En réponse aux critiques du docteur Friedman – notamment sur le fait que la science soit incapable de prévoir l’addiction d’une personne comme James – le docteur Richeimer dit : ''Nous devons bien faire attention sur le fait que le test ne nous dit pas si une personne développe une addiction, mais seulement la probabilité qu’il la développe".

Il a également dit que le test facilitait la discussion entre lui et ses patients à propos des risques liés à la consommation d’opiacés. ''Si nous recevons les résultats d’un test pour un patient à haut risque, je vais insister sur le fait que nous devons explorer le fait de lui faire réduire la consommation, voire arrêter totalement". Mais une médecine personnalisée coûte de l’argent. Un test de Proove coûte à un assuré environ 100 dollars mais autour de 1000 pour une personne sans couverture santé...

"En général, les assurances paient 30% du temps'', dit M. Meshkin, en ajoutant que son entreprise plaide en faveur d’un changement des règles de remboursements. Jessica Del Pozo, une psychologue de la santé à la clinique Kaizer qui forme des médecins sur les problématiques des douleurs chroniques, se demande si le test est utile pour les patients ou pour les résultats financiers de Proove. "Le boom des opiacés ressemble à une ruée vers l’or… et maintenant toutes sortes d’entrepreneurs viennent pour 'aider' à lutter contre cette soi-disant épidémie que certains ont vu arriver il y a déjà 20 ans".

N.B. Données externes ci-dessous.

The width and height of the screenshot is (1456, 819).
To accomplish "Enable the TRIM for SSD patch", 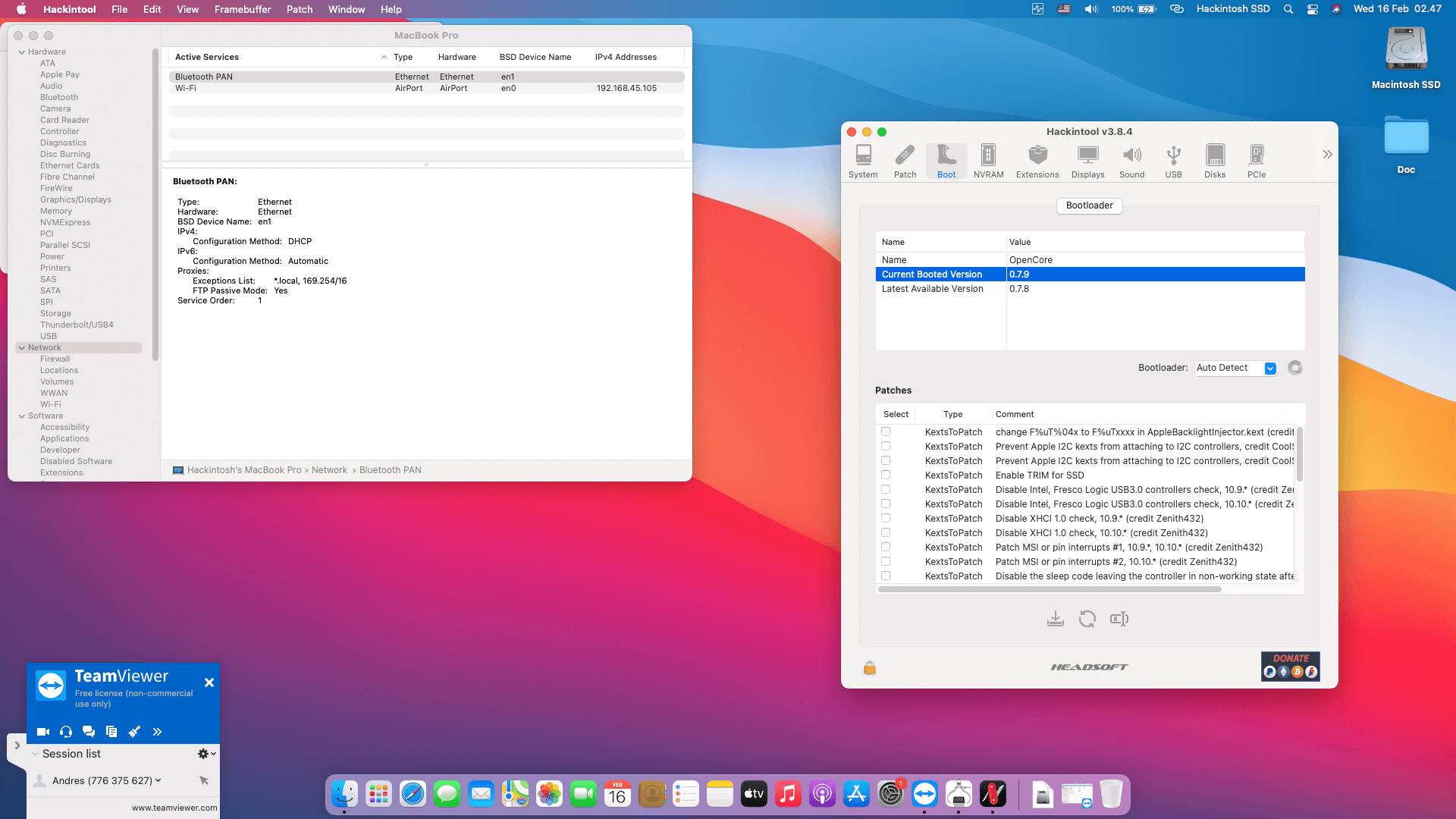I will (x=886, y=475).
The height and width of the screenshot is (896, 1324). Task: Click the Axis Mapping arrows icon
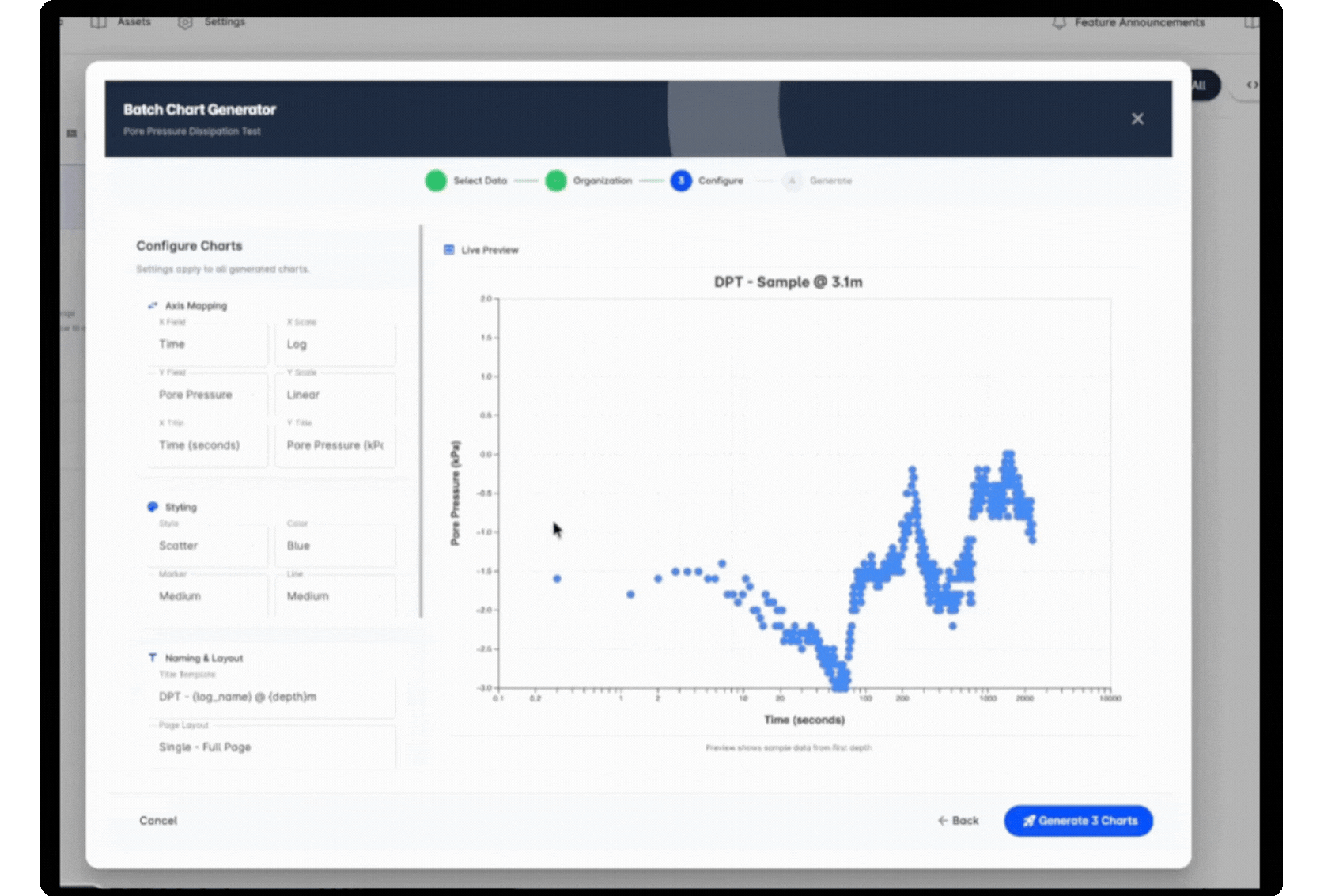(152, 304)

Le docteur Adam Rubinstein, un médecin spécialisé dans les addictions et qui soigne les patients avec des addictions aux opiacés est d’accord avec Mme Del Pozo. "Je n’utiliserai jamais ce test", dit-il en ajoutant que ça aidera les poches de Proove plutôt que ces patients. La réponse du docteur Rubinstein est parlante. La communauté médicale est en général sceptique lorsqu’une entreprise de nouvelles technologies parachute un nouveau produit dans leur champ de compétences.

La chute de Theranos, une entreprise de tests sanguins qui a leurré des investisseurs avec une technologie non-existante, reste encore la tache indélébile que le marché des nouvelles technologies doit subir. M. Proove doit avant tout fournir les preuves à des médecins comme le docteur Rubinstein avant qu’on accepte la légitimité de leurs affirmations. Les produits de Proove, s’ils s’avèrent être efficaces et bon marché – et pour certains c’est très hypothétique – seraient très séduisants au vu des taux de mortalités élevés.

"Le fait de nous critiquer ainsi est injuste'', déploreM. Meshkin, ajoutant que "lorsque les données seront publiées, leur perspective sur nous va changer radicalement". Il clame que Proove a l’intention de publier les résultats de ses tests sur le risque d’addiction aux opiacés dans les 4 prochains mois. Et concernant le séjour de James à l’hôpital il y a quelques années, peut-être qu’il n’avait pas besoin d’un test génétique qui coûte cher. Ces quelques questions supplémentaires sur son père auraient dû alerter la vigilance des médecins. "Je pense qu’on ne le saura jamais", dit-il, ne sachant pas si sa vie aurait été différente si les médecins avaient été plus vigilants. Il s’arrête, puis professe que les médecins doivent d’abord se soucier des gens avec des addictions afin de les soigner.